Classes: Bundling Data and Behavior Together

What might confuse you right now

"I already know functions. Why do I need classes?"

Functions are great for processing steps. Classes are great for modeling "object state + behavior."

One-line definition

A class is a template for creating objects. Objects have attributes (data) and methods (behavior).

Real-life analogy

A class is like a "student record template." An object is "one specific student."

Minimal runnable example

class Student:
    def __init__(self, name, score):
        self.name = name
        self.score = score

    def is_pass(self):
        return self.score >= 60

s = Student("Amy", 85)
print(s.is_pass())

Quick quiz (5 min)

  1. Define a Book class (title, price).
  2. Write an is_expensive() method.
  3. Create two objects and test them.

Quiz answer guidelines & grading criteria

  • Answer direction: working code that covers core conditions and edge inputs from the prompt.
  • Criterion 1 (Correctness): Main flow produces correct results, key branches execute.
  • Criterion 2 (Readability): Clear variable names, no excessive nesting.
  • Criterion 3 (Robustness): Basic protection against null values, type errors, or unexpected input.

Transfer task (homework)

Convert your "user dictionary processing script" into a User class version.

Acceptance criteria

You can independently:

  • Define a class with an init method
  • Create objects and call methods
  • Distinguish between attribute and method responsibilities

Common errors & debugging steps (beginner edition)

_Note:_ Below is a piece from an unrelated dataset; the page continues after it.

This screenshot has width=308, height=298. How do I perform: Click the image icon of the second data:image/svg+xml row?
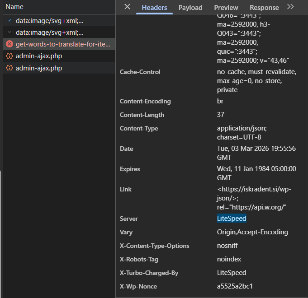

  • Can't understand the error: read the last line for the error type (e.g., TypeError, NameError), then trace back to the relevant code line.
  • Not sure about a variable's value: temporarily add print(variable, type(variable)) at key points to verify data matches expectations.
  • Code changes aren't taking effect: confirm the file is saved, you're running the right file, and your terminal environment (venv) is correct.

Common misconceptions

  • Misconception: Classes are just syntactic sugar.
  • Reality: Classes solve the modeling problem of binding state and behavior together.